With this new problem statement we get closer to the real problem. What happens when the Geth client breaks. Software is notoriously difficult to get right, and even were we to try and apply the most stringent practices to focus on achieving correctness in the Geth client, it’s still likely that something would eventually go wrong.
Having established that this problem can’t be solved by focusing on the Geth client itself, we expand our focus to the minority clients. Here is what the network looks like today according to Etherscan data
- Geth: 75%
- Parity: 15%
- OpenEthereum: 5%
- Nethermind: 1%
None of the other clients on the network have a meaningful market share.
To the best of my current knowledge, there are four minority clients actively working towards being viable mainnet clients for production use.
- Nethermind
- Besu
- Turbo Geth
- Trinity
I won’t go into specifics about any of these. Instead, I want to look at the broader trend. With the exception of maybe Nethermind and Besu very recently, there has not been a new client introduced to the network which could sync and operate reliably since Parity joined the party years ago. Why haven’t we seen more clients join the network? Why aren’t the current minority clients progessing faster and being used more broadly?
I have spent almost three years working on the Trinity Ethereum client. I’m going to gloss over the details, but my conclusion after working for a long time to try and introduce a new client to the network is that it is prohibitively difficult.
Problem Statement #3
Creating an Ethereum client is too difficult. This has lead to poor client diversity, which leaves the network in a vulnerable position.
Now we’re getting somewhere. A naive approach to our current client diversity problem would be to try and provide better support for minority clients.

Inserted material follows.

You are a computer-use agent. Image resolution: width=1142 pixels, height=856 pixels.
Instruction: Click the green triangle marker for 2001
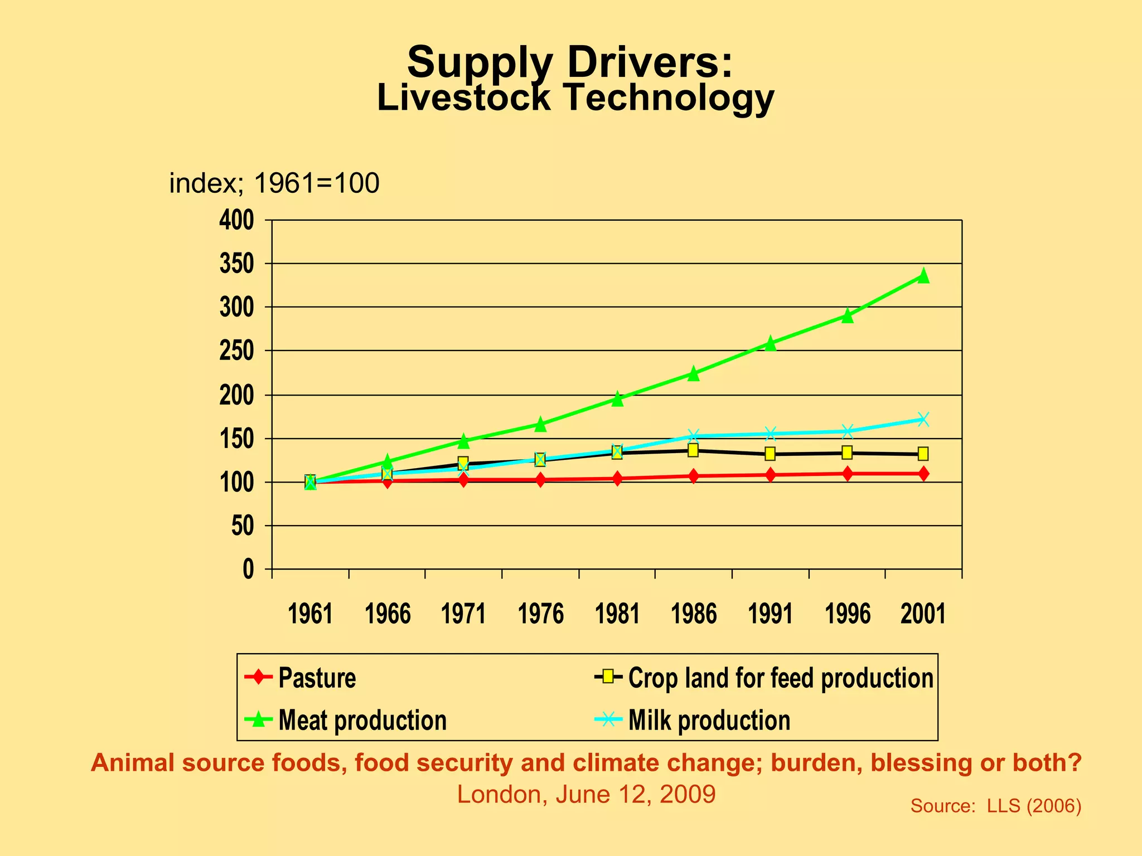pos(923,276)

One problem with this approach is that Geth has years of head start. We cannot reasonably expect new clients to catch up anytime soon.
So, if we cannot create new clients quickly due to the underlying difficulty in doing so, can we attack the problem from a different direction and make it easier to create clients?
Problem Statement #4
The current structure of the Ethereum network results in it being prohibitively difficult to create a client for the network. This results in the network having very few clients, and thus, poor client diversity.

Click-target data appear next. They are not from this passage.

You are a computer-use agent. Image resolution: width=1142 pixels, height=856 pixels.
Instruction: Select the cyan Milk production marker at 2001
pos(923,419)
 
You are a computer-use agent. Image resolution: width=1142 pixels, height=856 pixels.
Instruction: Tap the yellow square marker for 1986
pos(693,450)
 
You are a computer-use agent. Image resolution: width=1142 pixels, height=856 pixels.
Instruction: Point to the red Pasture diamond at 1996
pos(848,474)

Here we re-focus the problem from the clients, back to the protocol. Here are some things that are difficult in the current protocol.
- The Ethereum “state” is very large
2. Managing the local “state” requires high end hardware and complex software
3. Syncing the state in a reasonable amount of time is complex - The network stack is a “monolith”. Being part of the DevP2P
ETH
network requires you to support:- On demand access to any part of the Ethereum state and state trie
- On demand access to the full chain history
This results in a high barrier to entry for new clients since accomplishing these things, amoung the many other things an Ethereum client must do is a complex engineering task.
Problem Statement #5
I don’t think there is necessarily a 5th layer to this, but the Five Whys inspiration for this post requires me to have five things.
Conclusion
If we accept that there is a problem with client diversity, then I believe there is a strong case to be made that we can fix the problem by focusing on the network and protocols themselves. Specifically, we need to make it easier for clients to manage and sync the state, and we need to loosen the requirements placed on clients to join the DevP2P network.
I’ve intentionally stayed away from the “solution” space but I believe that the current “Stateless Ethereum” roadmap aims to address a part of this problem. Alexey’s “three networks” model likely solves the “monolith” issue. The re-genesis suggestion by Alexey would also temporarily address some of the problems as well.